The subsidiary proprietors2 share the cost of maintenance, insurance, and any other common expenses by making contributions to the funds which are managed by the MC.
____________________
2 Subsidiary proprietors are purchasers to whom a developer has transferred ownership of a unit in the strata development.
Tax treatment of management corporations
An MC is regarded as a taxable body of persons separate from the subsidiary proprietors or flat owners. The tax treatment of an MC is the same as a club or similar institution.
Town Councils
Town Councils are established under the Town Council Act to control, manage, maintain and improve the common property in housing estates.
Tax treatment of town councils
Town Councils are taxable persons separate from the tenants and owners of properties in the housing estate.
The tax treatment of various payments depends on:
(a) Whether the income is received from residents/owners of the properties in the town; and
(b) Whether the income is received for the common purpose for which the Town Council is established.

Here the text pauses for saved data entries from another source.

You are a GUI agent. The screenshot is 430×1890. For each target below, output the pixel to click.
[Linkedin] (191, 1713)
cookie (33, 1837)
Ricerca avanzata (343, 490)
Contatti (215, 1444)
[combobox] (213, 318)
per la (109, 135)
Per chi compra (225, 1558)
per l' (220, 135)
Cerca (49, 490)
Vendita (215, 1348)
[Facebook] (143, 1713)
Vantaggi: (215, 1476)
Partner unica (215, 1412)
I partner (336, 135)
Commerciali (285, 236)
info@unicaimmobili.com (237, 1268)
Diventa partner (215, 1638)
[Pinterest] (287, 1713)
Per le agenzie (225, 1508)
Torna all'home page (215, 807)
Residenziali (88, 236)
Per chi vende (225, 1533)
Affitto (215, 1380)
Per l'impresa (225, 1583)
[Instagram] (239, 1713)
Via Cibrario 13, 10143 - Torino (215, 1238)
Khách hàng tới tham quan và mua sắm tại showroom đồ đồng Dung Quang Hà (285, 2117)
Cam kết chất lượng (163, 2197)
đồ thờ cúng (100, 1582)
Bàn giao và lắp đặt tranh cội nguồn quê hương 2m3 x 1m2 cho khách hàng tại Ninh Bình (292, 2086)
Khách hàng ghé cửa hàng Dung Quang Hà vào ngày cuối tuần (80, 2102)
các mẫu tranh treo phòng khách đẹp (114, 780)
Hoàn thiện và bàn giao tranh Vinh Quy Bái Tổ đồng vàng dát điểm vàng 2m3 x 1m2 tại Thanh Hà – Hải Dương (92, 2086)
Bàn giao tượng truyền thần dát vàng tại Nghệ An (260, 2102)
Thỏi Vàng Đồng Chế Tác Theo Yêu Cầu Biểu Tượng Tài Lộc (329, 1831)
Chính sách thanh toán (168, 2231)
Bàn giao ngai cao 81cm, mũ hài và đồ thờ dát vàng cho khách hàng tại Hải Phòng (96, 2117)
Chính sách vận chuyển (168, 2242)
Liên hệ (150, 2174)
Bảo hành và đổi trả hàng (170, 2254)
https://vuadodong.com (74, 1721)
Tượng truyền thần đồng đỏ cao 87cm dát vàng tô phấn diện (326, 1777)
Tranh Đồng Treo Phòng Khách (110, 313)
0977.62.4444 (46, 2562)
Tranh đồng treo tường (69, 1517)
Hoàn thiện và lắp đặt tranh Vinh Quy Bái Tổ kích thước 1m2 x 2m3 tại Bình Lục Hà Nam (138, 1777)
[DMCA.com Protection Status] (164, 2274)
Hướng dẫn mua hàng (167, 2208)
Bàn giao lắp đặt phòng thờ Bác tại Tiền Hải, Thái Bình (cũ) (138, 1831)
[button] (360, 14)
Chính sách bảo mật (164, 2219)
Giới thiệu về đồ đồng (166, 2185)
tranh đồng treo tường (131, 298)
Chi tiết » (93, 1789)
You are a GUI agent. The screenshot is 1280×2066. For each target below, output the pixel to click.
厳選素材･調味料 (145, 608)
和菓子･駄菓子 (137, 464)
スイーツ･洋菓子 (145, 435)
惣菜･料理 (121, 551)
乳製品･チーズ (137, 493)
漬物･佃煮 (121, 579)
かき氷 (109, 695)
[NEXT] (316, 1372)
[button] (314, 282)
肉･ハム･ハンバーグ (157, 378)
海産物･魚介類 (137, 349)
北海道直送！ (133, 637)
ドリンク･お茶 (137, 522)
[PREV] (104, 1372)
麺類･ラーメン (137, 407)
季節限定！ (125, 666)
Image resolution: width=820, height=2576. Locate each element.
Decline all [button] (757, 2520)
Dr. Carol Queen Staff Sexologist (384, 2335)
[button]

Taxability | Income derived from | Examples |
---|---|---|
Not subject to tax | Residents/owners of properties in the town | Fees received for the common purpose for which the town council is established such as:
|
Subject to tax | Residents/owners of properties in the town | Fees received for other services performed that are not aligned with the common purpose for which the town council is established such as:
|
Third parties who are not residents/owners of properties in the town |
|
Where a town council receives payments that are not within the examples listed above, clarification should be sought from IRAS as to their taxability.